In addition to dealing with a molasses-slow legal system, Betty Anne must also deal with her brother's fading hope that he'll ever be released--a process that includes suicidal thoughts and behavior that results in Kenny getting tossed into solitary more than once. Rockwell is so strong in this part, going from the happy-go-lucky man with no troubles to being in a perpetual state of misery and despair. Also great to watch is Minnie Driver as Betty Anne's best friend and fellow law student, Abra Rice. Without realizing it, I've missed Driver's strength as an actress in recent years. In looking over her credits for the last 10 years, there's only one film I can identify as being worth checking out due to her strength as an actor, and it's good to see her with such a gutsy part once again. Also, pay particular attention to the transformative power of Juliette Lewis as one of Kenny's former lovers, whose testimony is especially harmful to his case. When Betty Anne visits her years later to refute her statements, Lewis puts forth a performance that is beyond words to explain. It must be seen to be believed how hideous a person she can become.
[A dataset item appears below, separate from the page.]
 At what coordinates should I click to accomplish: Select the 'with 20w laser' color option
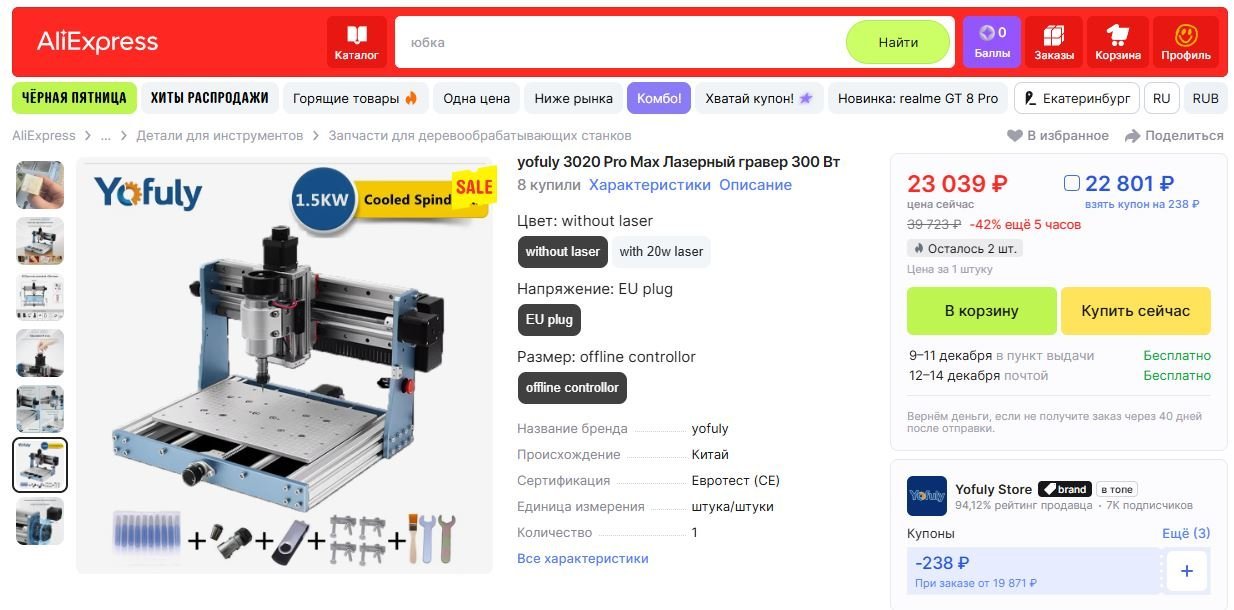(x=661, y=252)
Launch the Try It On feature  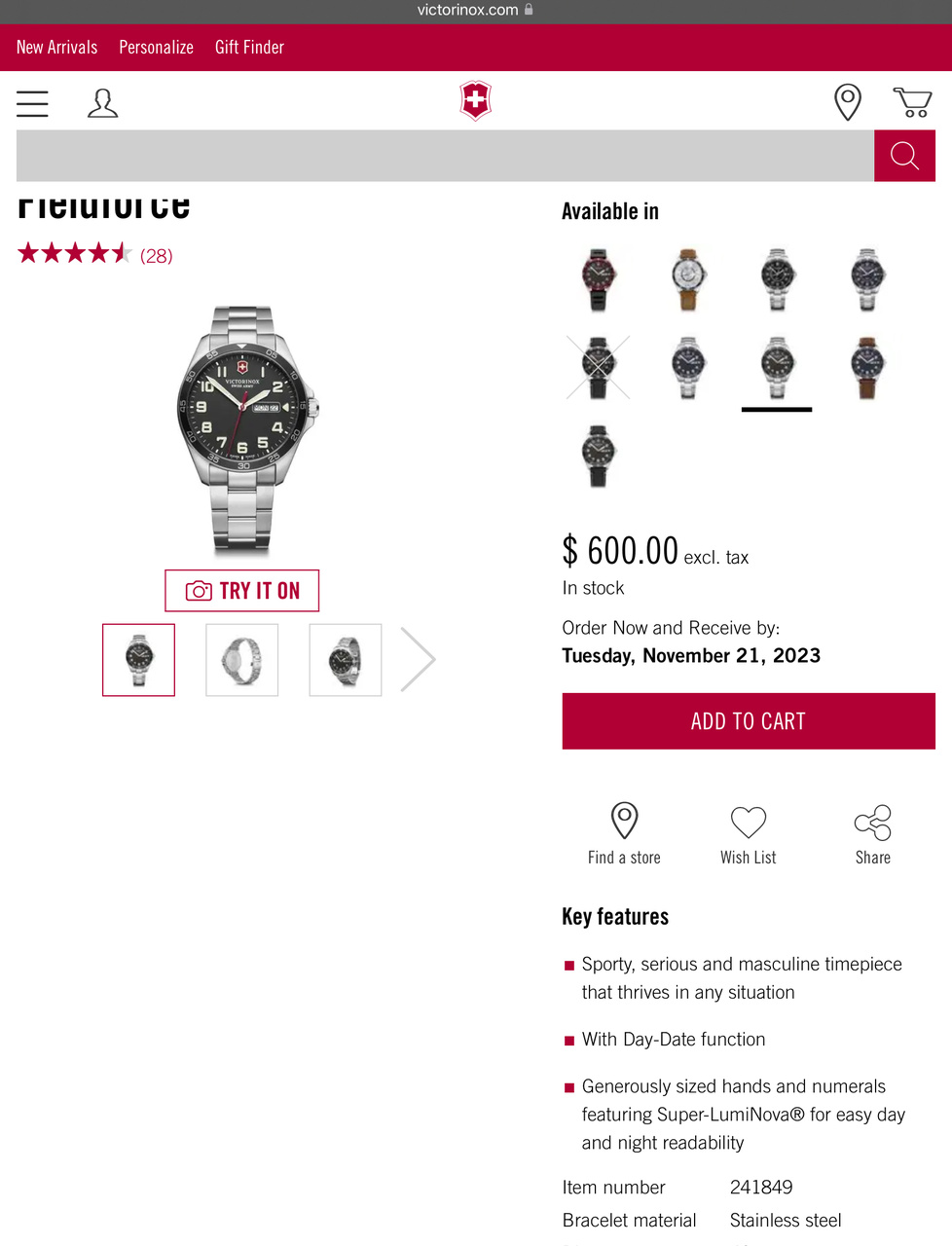point(242,591)
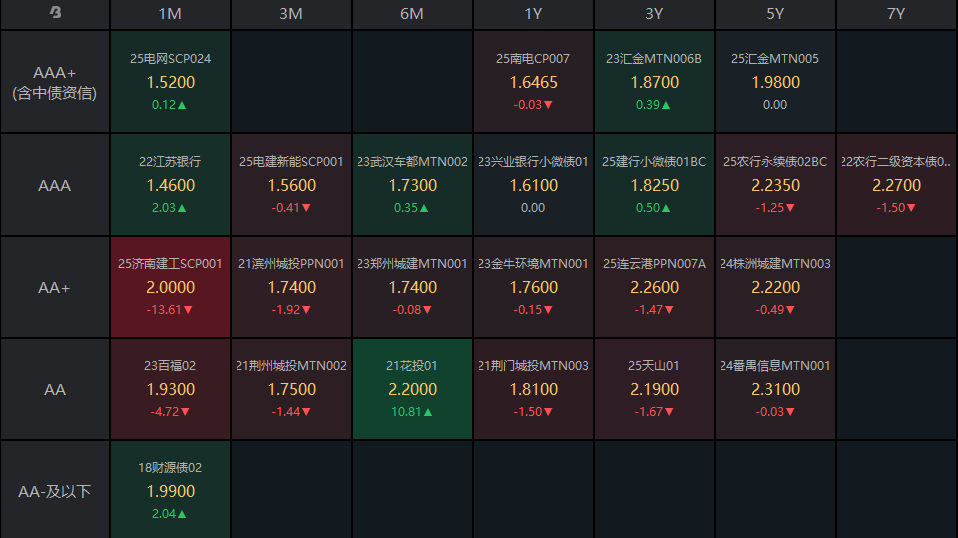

Conviction is not so much a tale of a mystery uncovered, but instead its strengths lie in its ability to tell convincingly a story about determination that borders on insanity. Betty Anne Waters isn't just a feisty broad with a lot of spirit; she's obsessive to a fault, and she pays many a price for following her passions. And Goldwyn perfectly captures that fine line, rightfully skipping over important personal events in Betty Anne's life (her divorce is barely acknowledged) to focus solely on the events that meant the most to her. Conviction is proof that sometimes all you need is a compelling story and great actors to make the best possible movie. Who knew?

Visit Ain't It Cool News to read my exclusive interview with Conviction star Juliette Lewis and director Tony Goldwyn and subject Betty Anne Waters.

Nowhere Boy

With just a push in one direction or another--with just the slightest bit of support or neglect from a parental figure--a 15-year-old boy's life can be drastically different. This may seem obvious, but when you watch the teen years of a lad from Liverpool named John Lennon unfold, it's easy to see how the two guiding women in his life at that time made him the man he turned into. One of the greatest things about director Sam Taylor-Wood's debut feature Nowhere Boy is the performance by Aaron Johnson (who played the lead in Kick-Ass), who makes two very wise choices: first, he doesn't try to impersonate Lennon; second, he doesn't play Lennon the boy as if he knows what he's going to become. Again, this may seem obvious, but there's a reason the fake music biopic Walk Hard features many scenes that foretell the career of the artist being profiled. Johnson's version of John Lennon likely doesn't feel he has much of a chance of living to 30, let alone getting out of Liverpool and starting a band--a successful one at that.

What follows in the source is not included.